- What you have to do -
Restate word for word the section of the entries that opens at the line containing "The width and height of the screenshot is (451, 294)." and closes at the line containing "932x475 pixels.", both lines kept, pictures dropped.
BEGIN Material for this exercise
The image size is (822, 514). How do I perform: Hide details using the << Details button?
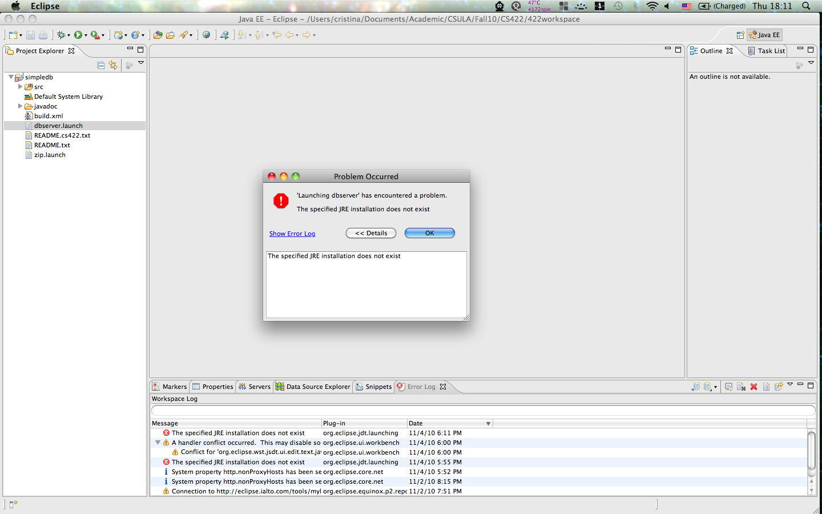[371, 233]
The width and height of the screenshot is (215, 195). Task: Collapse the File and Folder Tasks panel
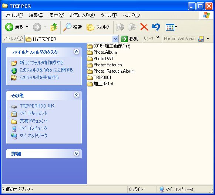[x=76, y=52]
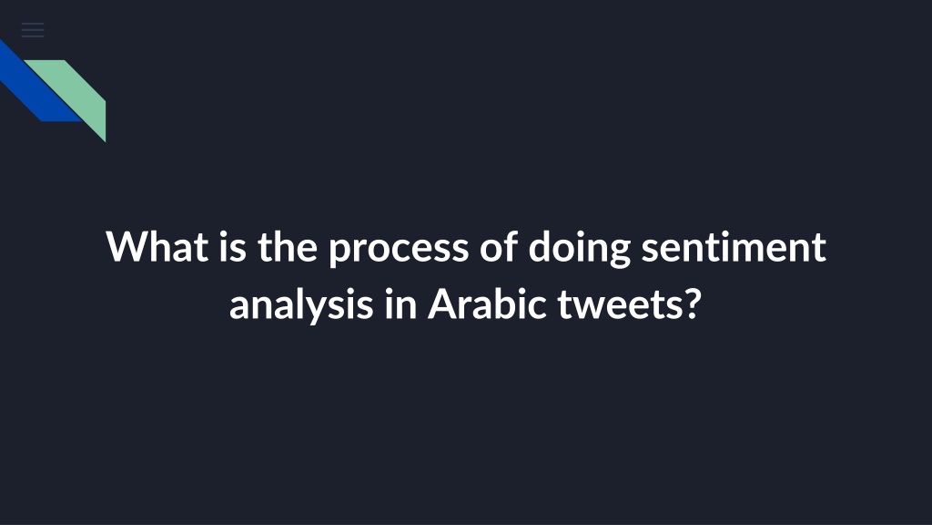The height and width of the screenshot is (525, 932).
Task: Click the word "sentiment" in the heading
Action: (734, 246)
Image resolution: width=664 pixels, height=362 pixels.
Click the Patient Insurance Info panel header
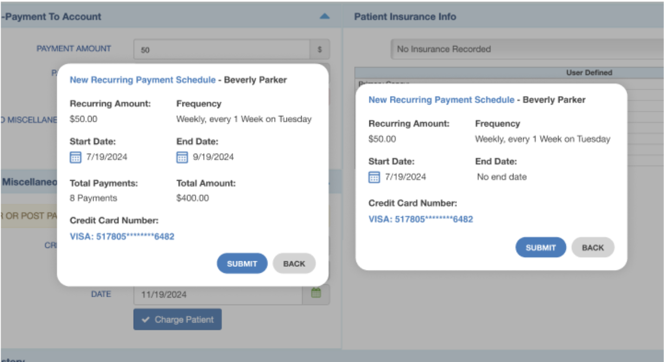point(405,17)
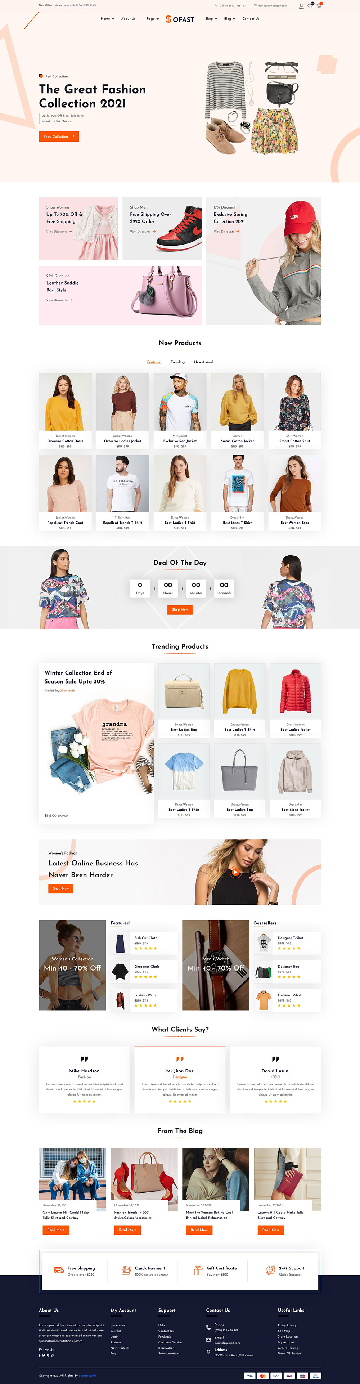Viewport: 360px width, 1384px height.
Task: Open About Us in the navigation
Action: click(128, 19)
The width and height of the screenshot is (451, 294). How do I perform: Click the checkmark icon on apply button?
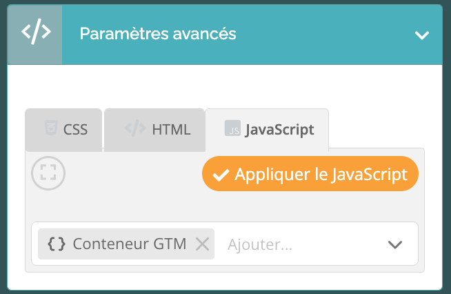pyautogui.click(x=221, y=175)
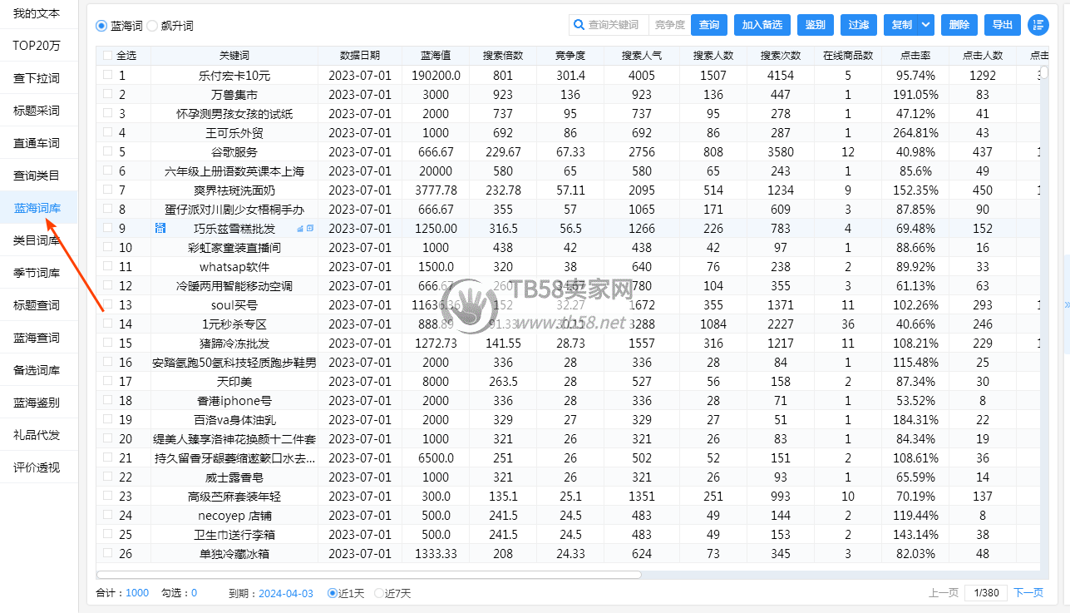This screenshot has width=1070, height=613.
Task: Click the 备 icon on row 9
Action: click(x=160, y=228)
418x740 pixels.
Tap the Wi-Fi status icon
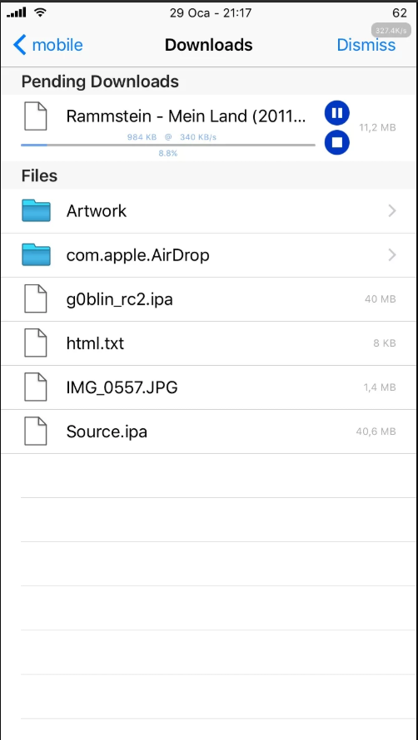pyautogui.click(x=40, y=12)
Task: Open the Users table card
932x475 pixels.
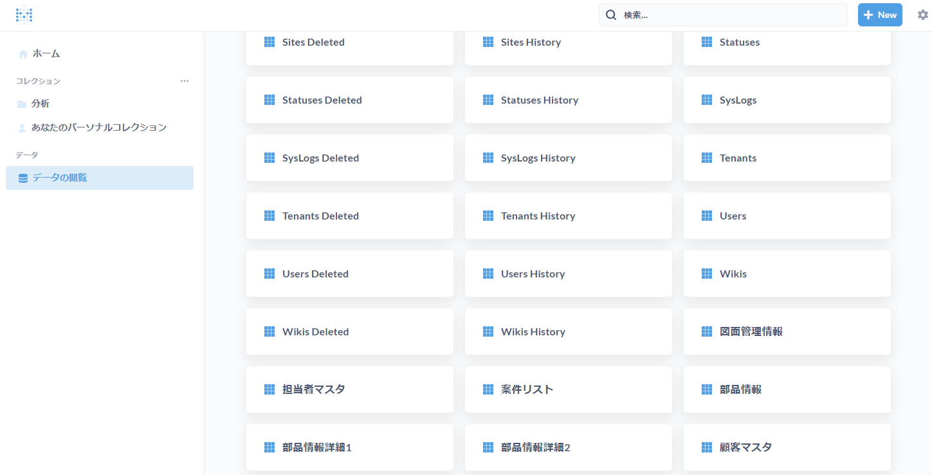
END Material for this exercise
BEGIN Material for this exercise
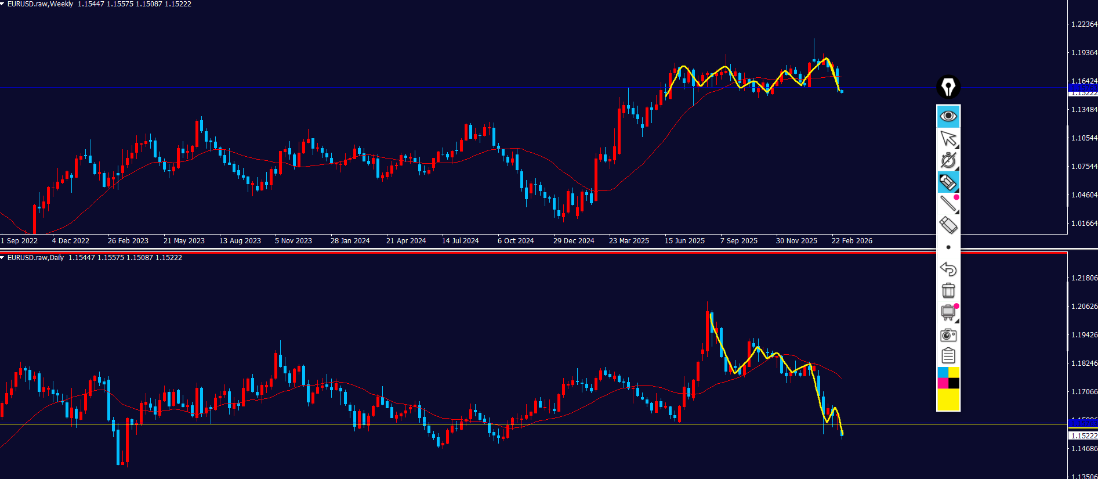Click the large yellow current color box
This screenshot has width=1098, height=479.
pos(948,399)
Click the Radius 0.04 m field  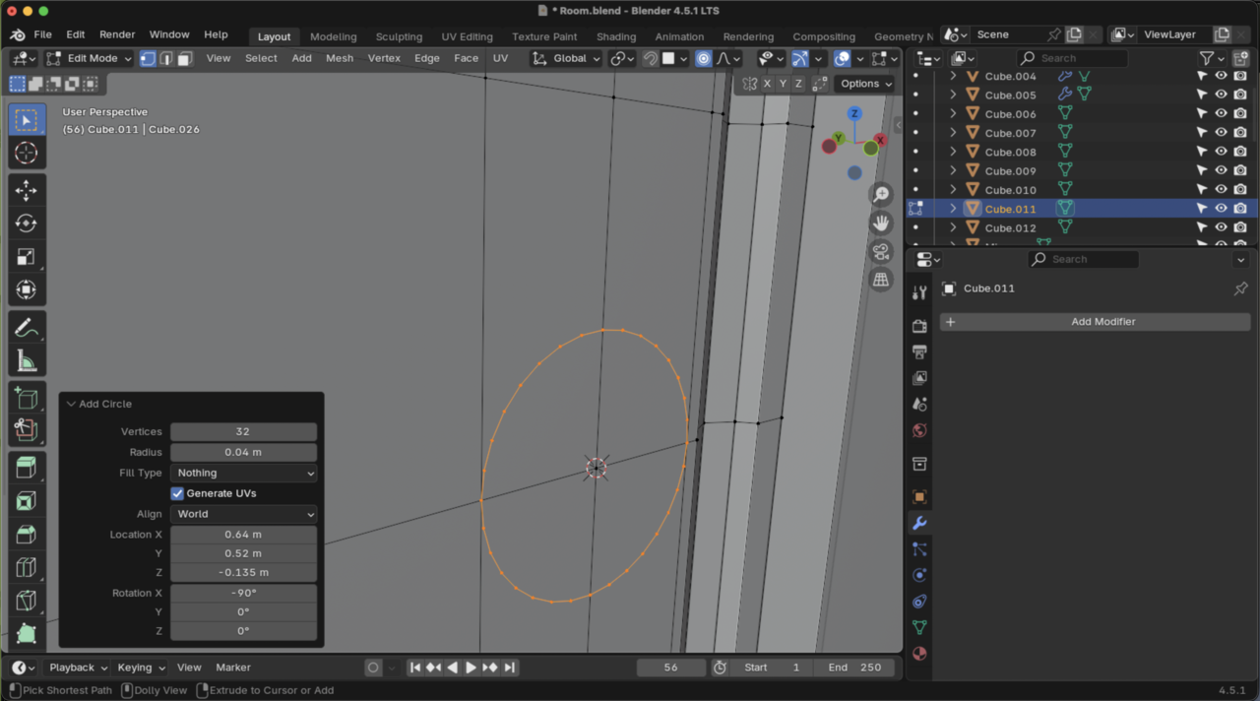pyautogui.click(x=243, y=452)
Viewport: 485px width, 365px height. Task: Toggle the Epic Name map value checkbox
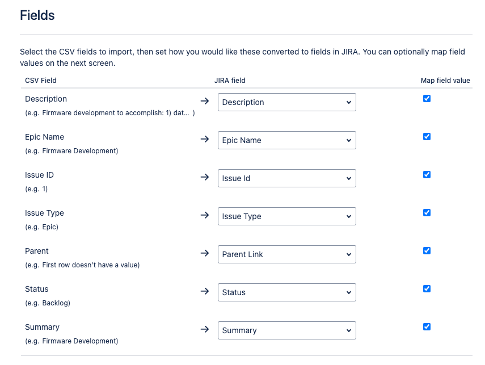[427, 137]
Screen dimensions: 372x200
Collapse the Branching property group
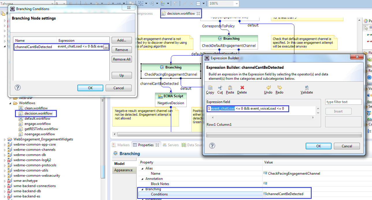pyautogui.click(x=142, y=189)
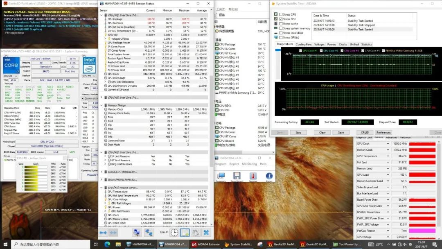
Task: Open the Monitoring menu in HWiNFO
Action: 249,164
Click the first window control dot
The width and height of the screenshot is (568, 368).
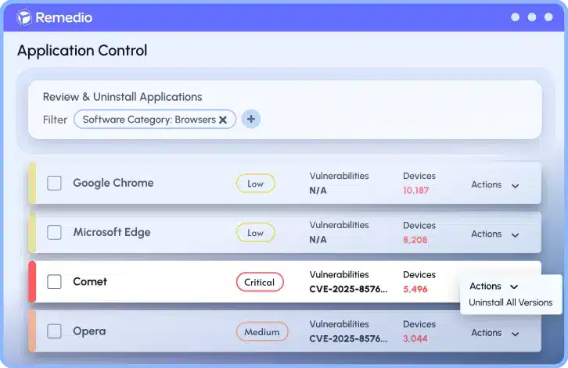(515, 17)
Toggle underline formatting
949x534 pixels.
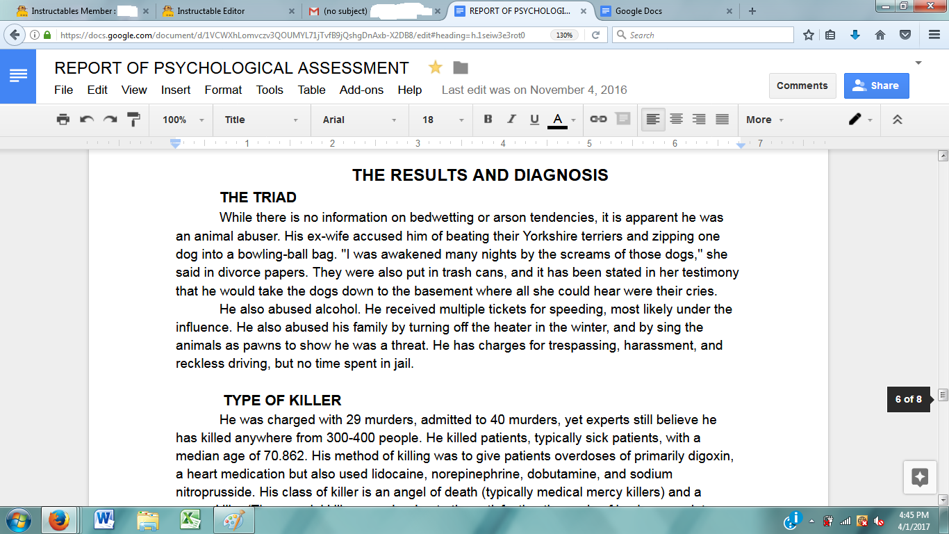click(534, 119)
END Material for this exercise
BEGIN Material for this exercise
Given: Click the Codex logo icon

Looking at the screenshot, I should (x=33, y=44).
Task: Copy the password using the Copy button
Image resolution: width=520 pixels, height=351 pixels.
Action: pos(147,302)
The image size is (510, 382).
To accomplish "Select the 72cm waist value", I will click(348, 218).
END Material for this exercise
- Exercise answer -
The width and height of the screenshot is (451, 294). How do I perform: Click the checkmark icon on apply button?
pyautogui.click(x=221, y=175)
This screenshot has width=1070, height=613.
Task: Click the 备 icon on row 9
Action: click(x=160, y=228)
418x740 pixels.
Tap the Wi-Fi status icon
pyautogui.click(x=40, y=12)
Task: Open the Users table card
932x475 pixels.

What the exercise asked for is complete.